The Nova MW12 is the latest mesh Wi-Fi solution for home buyers from Tenda, aiming to improve your network signal and speed around the house.
Like the previous Nova MW3 and Nova MW6 systems, the Nova MW12 is a little bit cheaper than your average whole-home Wi-Fi system, which sees it competing with the likes of Amazon’s Eero, and more recently the Eero 6, as well as Netgear’s new Orbi RBK352 and Nighthawk Mesh WiFi 6 systems, and the TP-Link Deco X60.
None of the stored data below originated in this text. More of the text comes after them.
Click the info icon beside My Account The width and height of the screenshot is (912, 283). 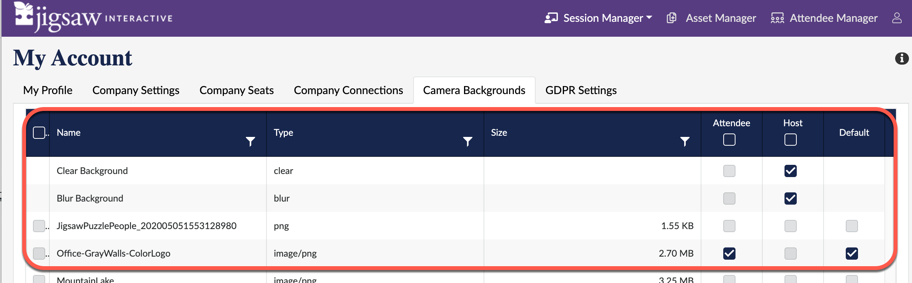coord(902,59)
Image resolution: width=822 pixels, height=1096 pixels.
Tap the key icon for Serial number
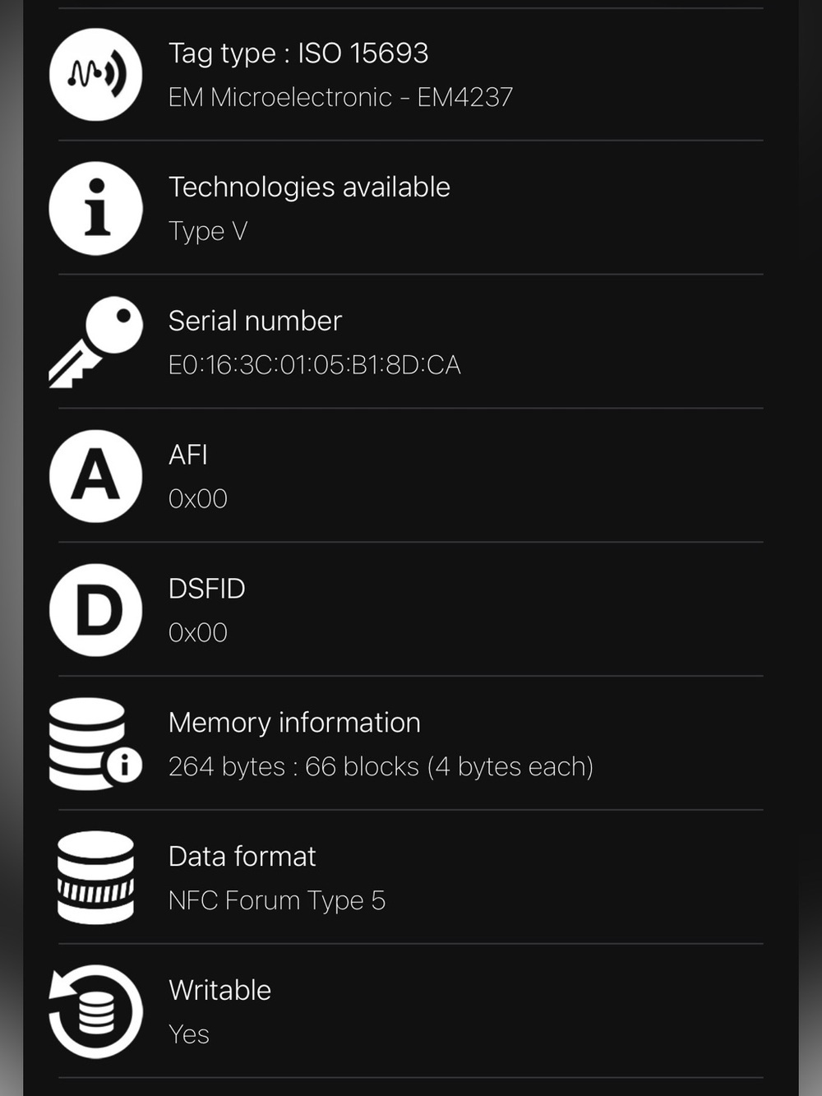tap(95, 342)
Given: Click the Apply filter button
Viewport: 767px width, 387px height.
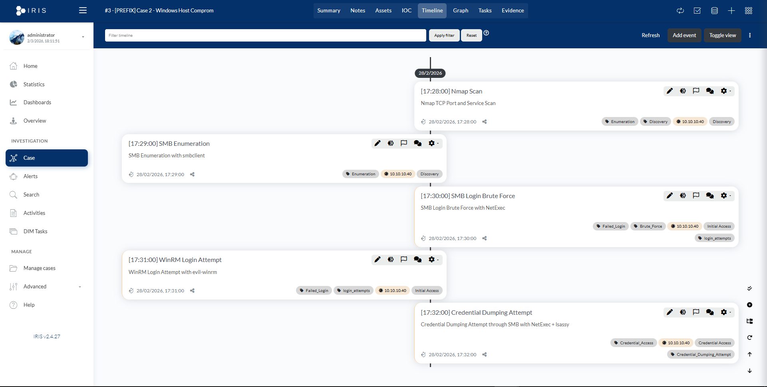Looking at the screenshot, I should coord(444,36).
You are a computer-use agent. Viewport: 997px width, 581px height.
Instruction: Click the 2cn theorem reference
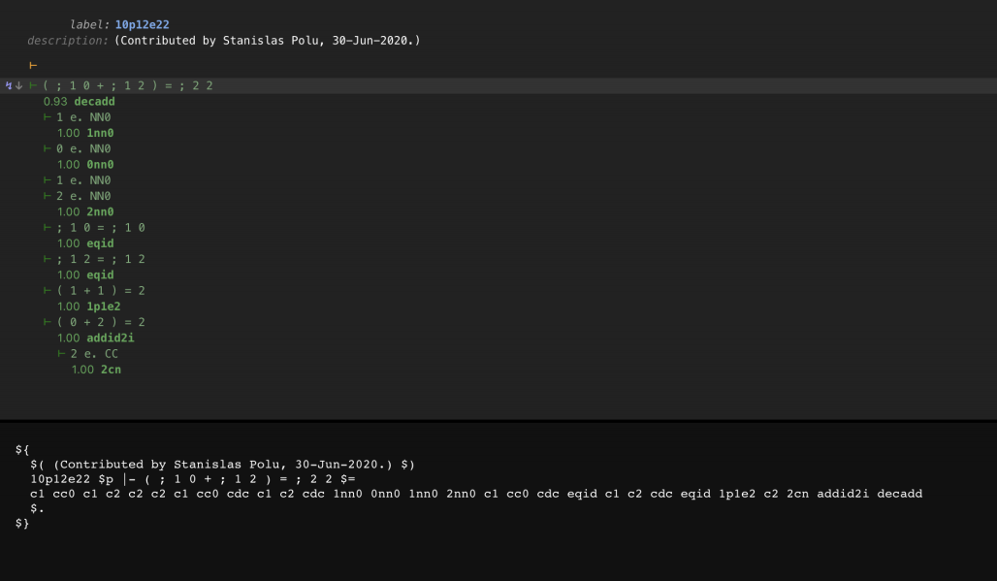point(111,369)
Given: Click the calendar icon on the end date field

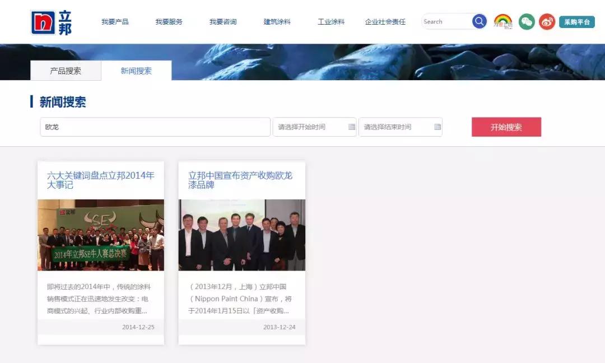Looking at the screenshot, I should [436, 127].
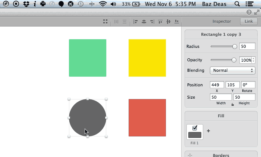Screen dimensions: 261x157
Task: Click the Inspector label button
Action: [221, 22]

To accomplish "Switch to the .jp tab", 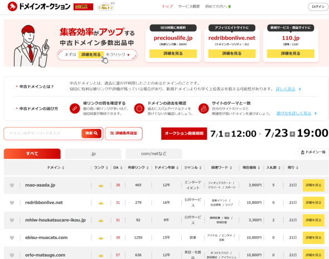I will (x=93, y=154).
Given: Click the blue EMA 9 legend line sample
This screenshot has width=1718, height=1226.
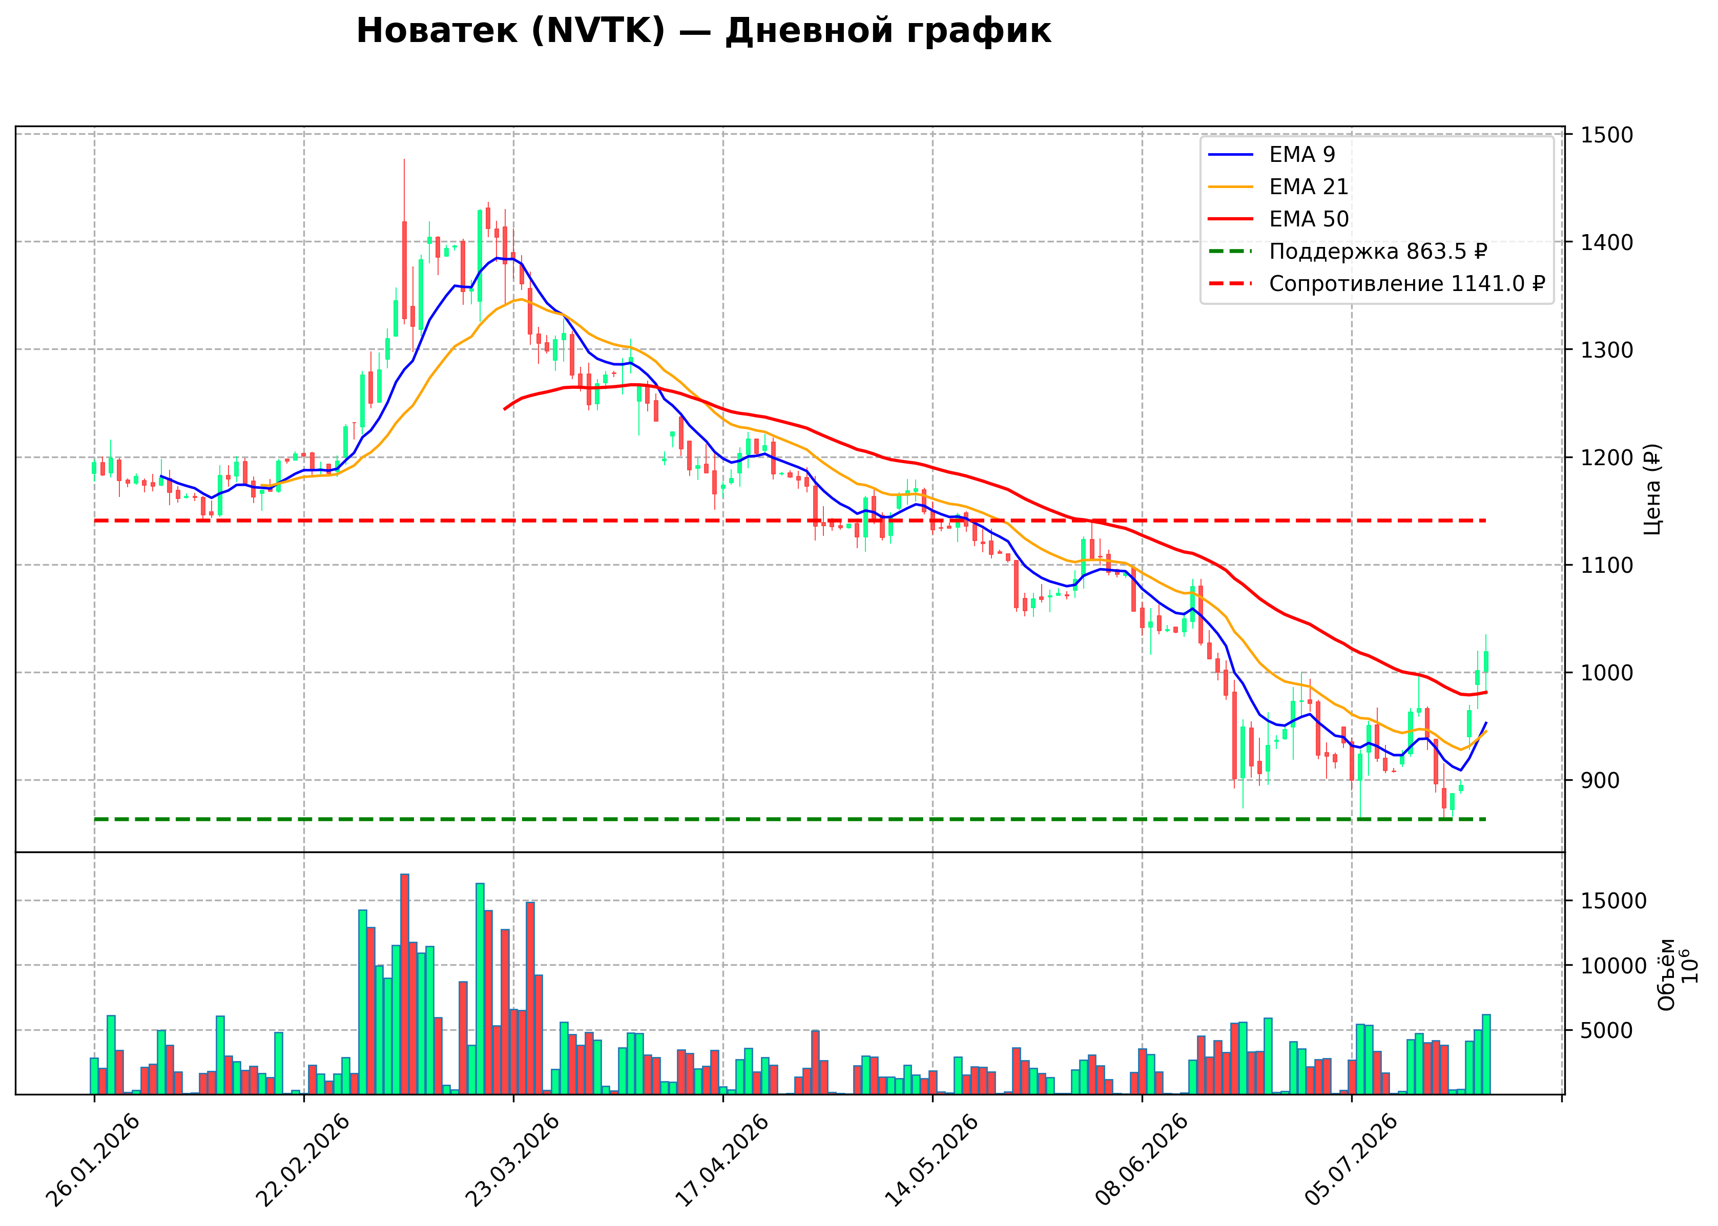Looking at the screenshot, I should [x=1230, y=155].
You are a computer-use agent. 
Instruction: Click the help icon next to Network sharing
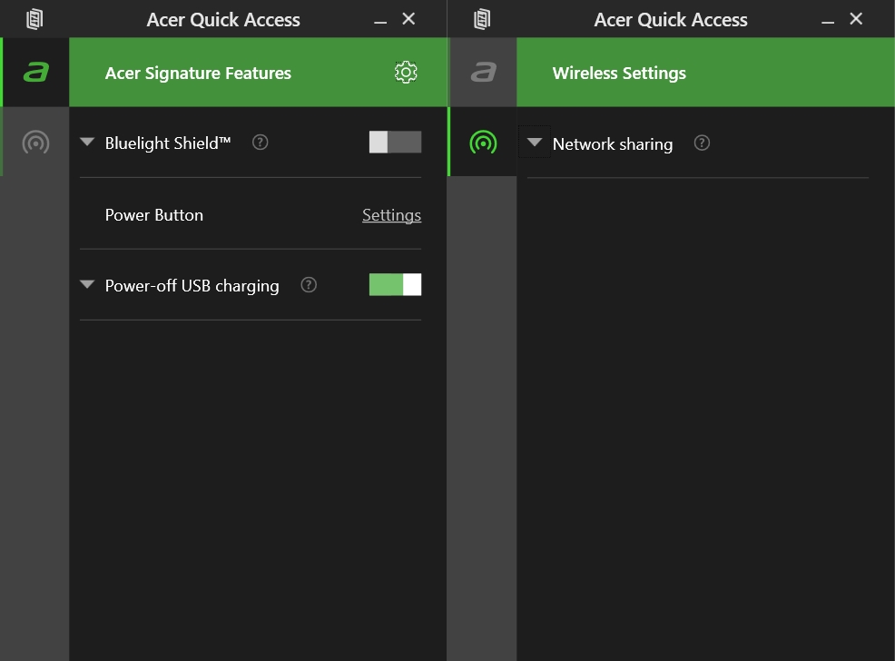tap(702, 143)
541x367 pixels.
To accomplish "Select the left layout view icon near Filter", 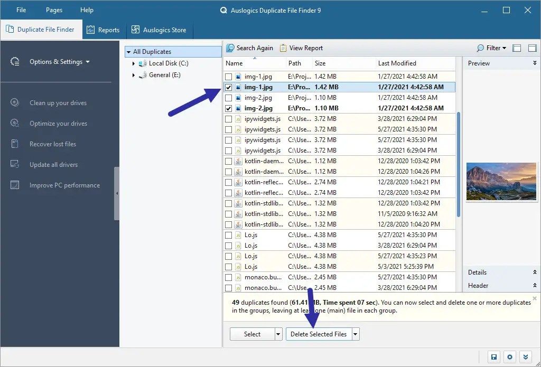I will point(516,48).
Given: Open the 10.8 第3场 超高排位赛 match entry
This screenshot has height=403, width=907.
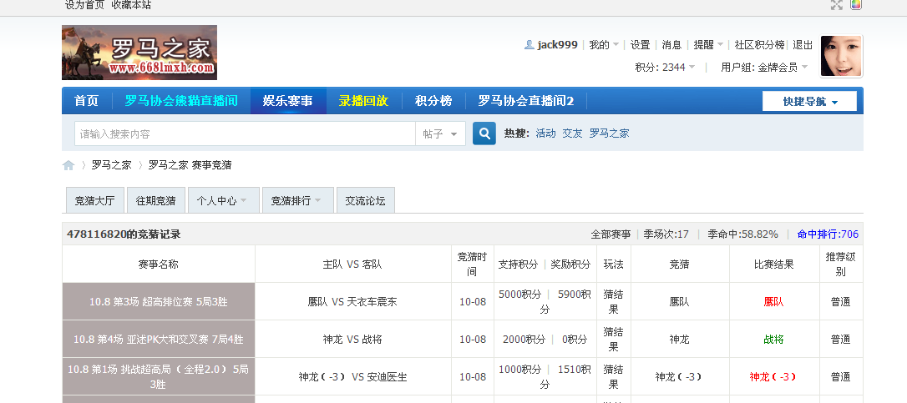Looking at the screenshot, I should click(158, 302).
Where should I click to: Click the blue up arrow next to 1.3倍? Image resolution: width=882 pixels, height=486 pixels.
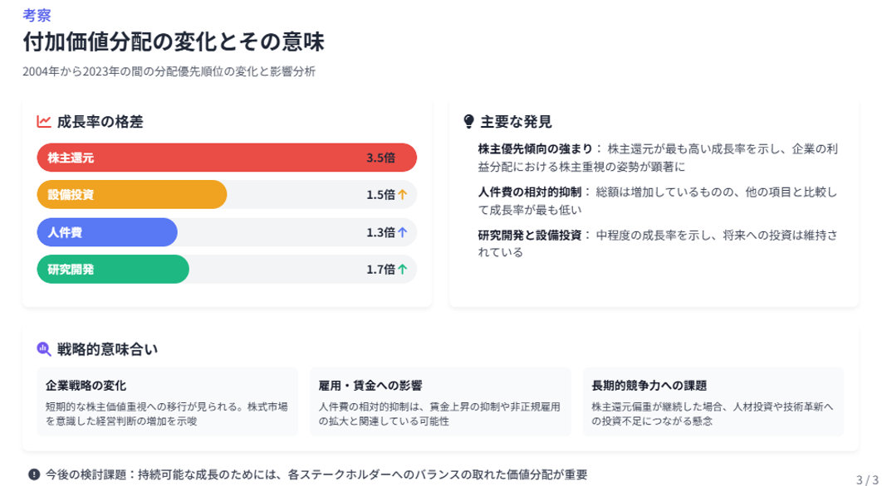pyautogui.click(x=402, y=232)
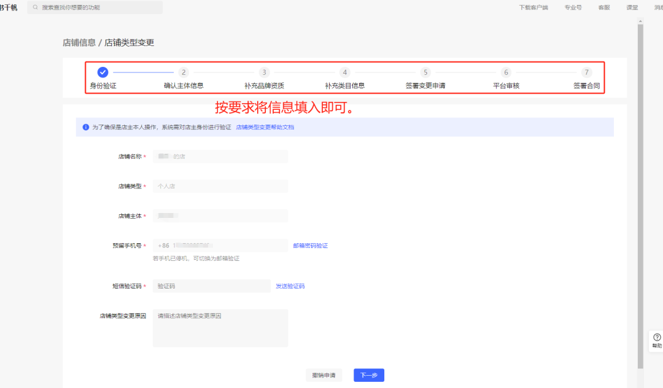Click step circle 5 for 签署变更申请
The image size is (663, 388).
click(x=425, y=72)
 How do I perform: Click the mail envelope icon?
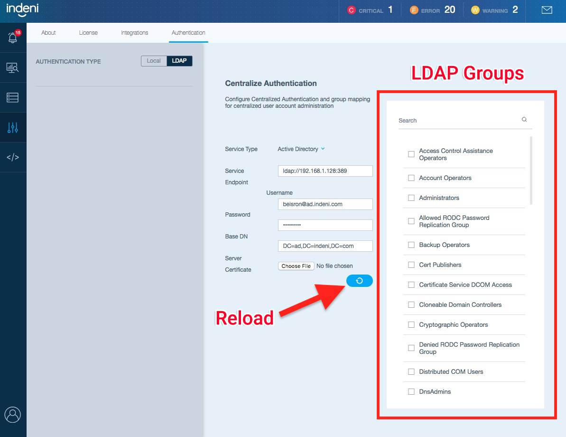point(547,10)
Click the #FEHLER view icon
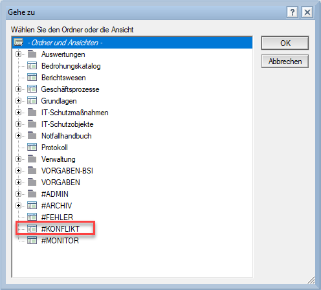 point(32,217)
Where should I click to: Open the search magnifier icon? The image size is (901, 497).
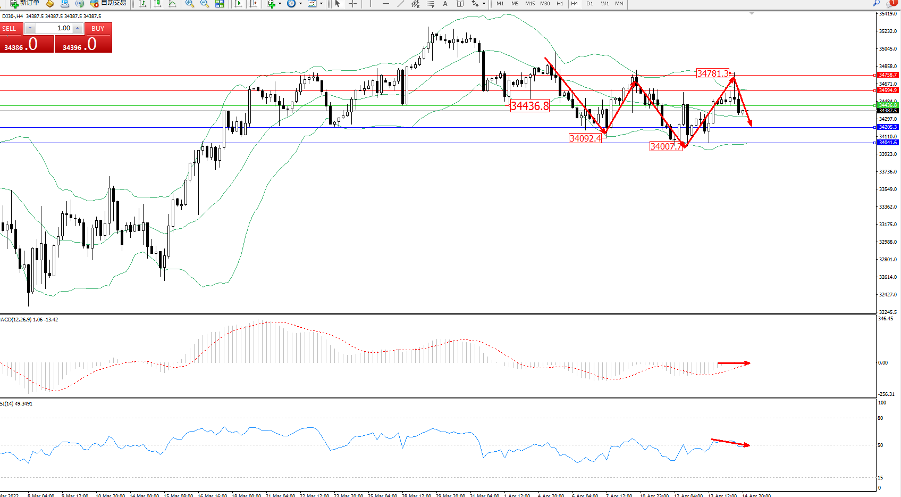click(876, 3)
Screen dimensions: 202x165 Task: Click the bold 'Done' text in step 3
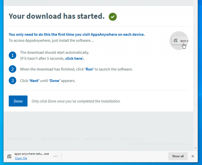click(x=54, y=81)
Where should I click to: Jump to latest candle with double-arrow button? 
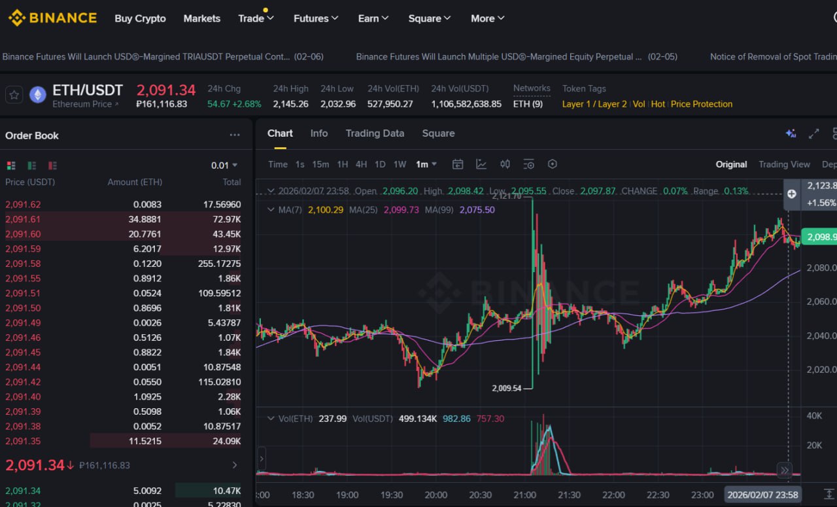785,470
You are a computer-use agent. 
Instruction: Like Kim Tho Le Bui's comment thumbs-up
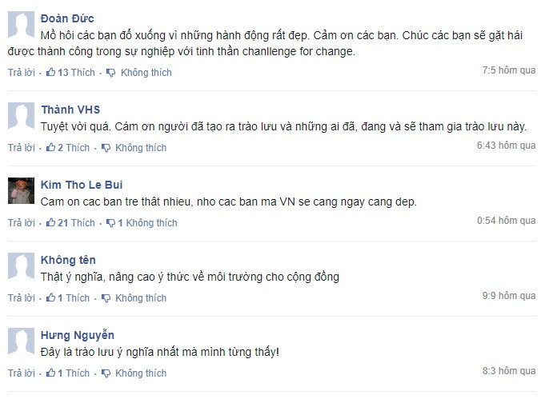point(50,223)
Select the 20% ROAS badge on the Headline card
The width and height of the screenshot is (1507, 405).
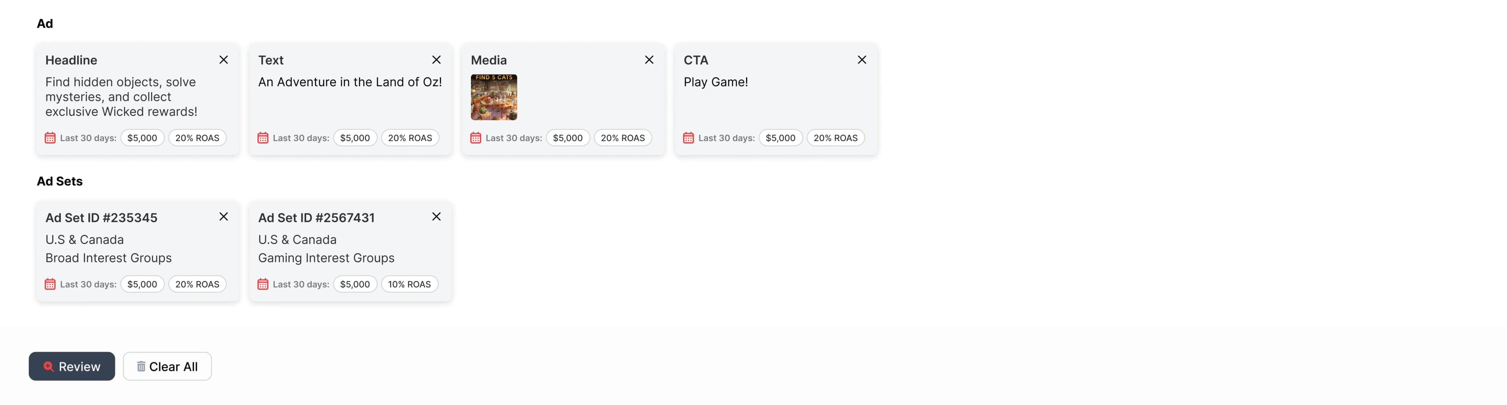click(x=197, y=138)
Tenda says that three Nova MW12 satellites working in unison will be enough to cover up to 6,000 square feet, or 500 square metres. On paper, that’s a little better than both of those Eero options (4,950 square feet/460 square metres), and the Netgear Nighthawk (3,250 square feet/300 square metres), but not quite as good as the Deco X60 (7,000 square feet/650 square metres).
Like a lot of mesh Wi-Fi systems, the Nova MW12 system is designed to be easily expandable, so if three satellites aren’t quite doing the trick, then picking up a fourth and adding that to your existing mesh network is easy. Likewise, if three satellites is overkill, you can save a bit of money by picking up a 2-pack. You can have any number from one to 15 in one MW12 mesh network, according to Tenda.
The Tenda Nova MW12 is a ‘tri-band’ system, which means it will use the usual 2.4GHz and 5GHz radio frequencies to connect your phones, tablets, and laptops to the Internet, while the satellites communicate and route traffic across your home via a third, dedicated 5GHz channel.
As you move between rooms with your devices, the system will automatically determine which of the nodes you’re closest to, and dynamically reconnect your devices to the nearest node, and on the fastest, least congested radio band.
That’s the basics, anyway. I took the Tenda Nova MW12 for a test drive to see what else it has to offer.
Design & Build
3x Ethernet ports
The Tenda Nova MW12 cubes are lightweight, take up little space, and yet still manage to accommodate three Gigabit Ethernet ports each (one WAN/LAN and two LAN). This means if you want to use a wired connection for TV set-top boxes, games consoles or desktop PCs, you can.
There’s a little cutaway section at the base of each Nova MW12 which allows access to the ports. While it might look like there’s only enough headroom for those super-flat, tagliatelle-style Ethernet cables, you can, just about, fit standard sized RJ45 cables in there.
Note that Ethernet backhaul is not supported here. This is something that’ll be of interest to buyers who want to be able to link their devices using a dedicated, wired connection, allowing for more robust performance. The very recently-announced Tenda Nova EX6 and Nova MX6’s do support this, as does the TP-Link Deco X60, so if that’s something that’s required for your home, you should turn your attention towards those.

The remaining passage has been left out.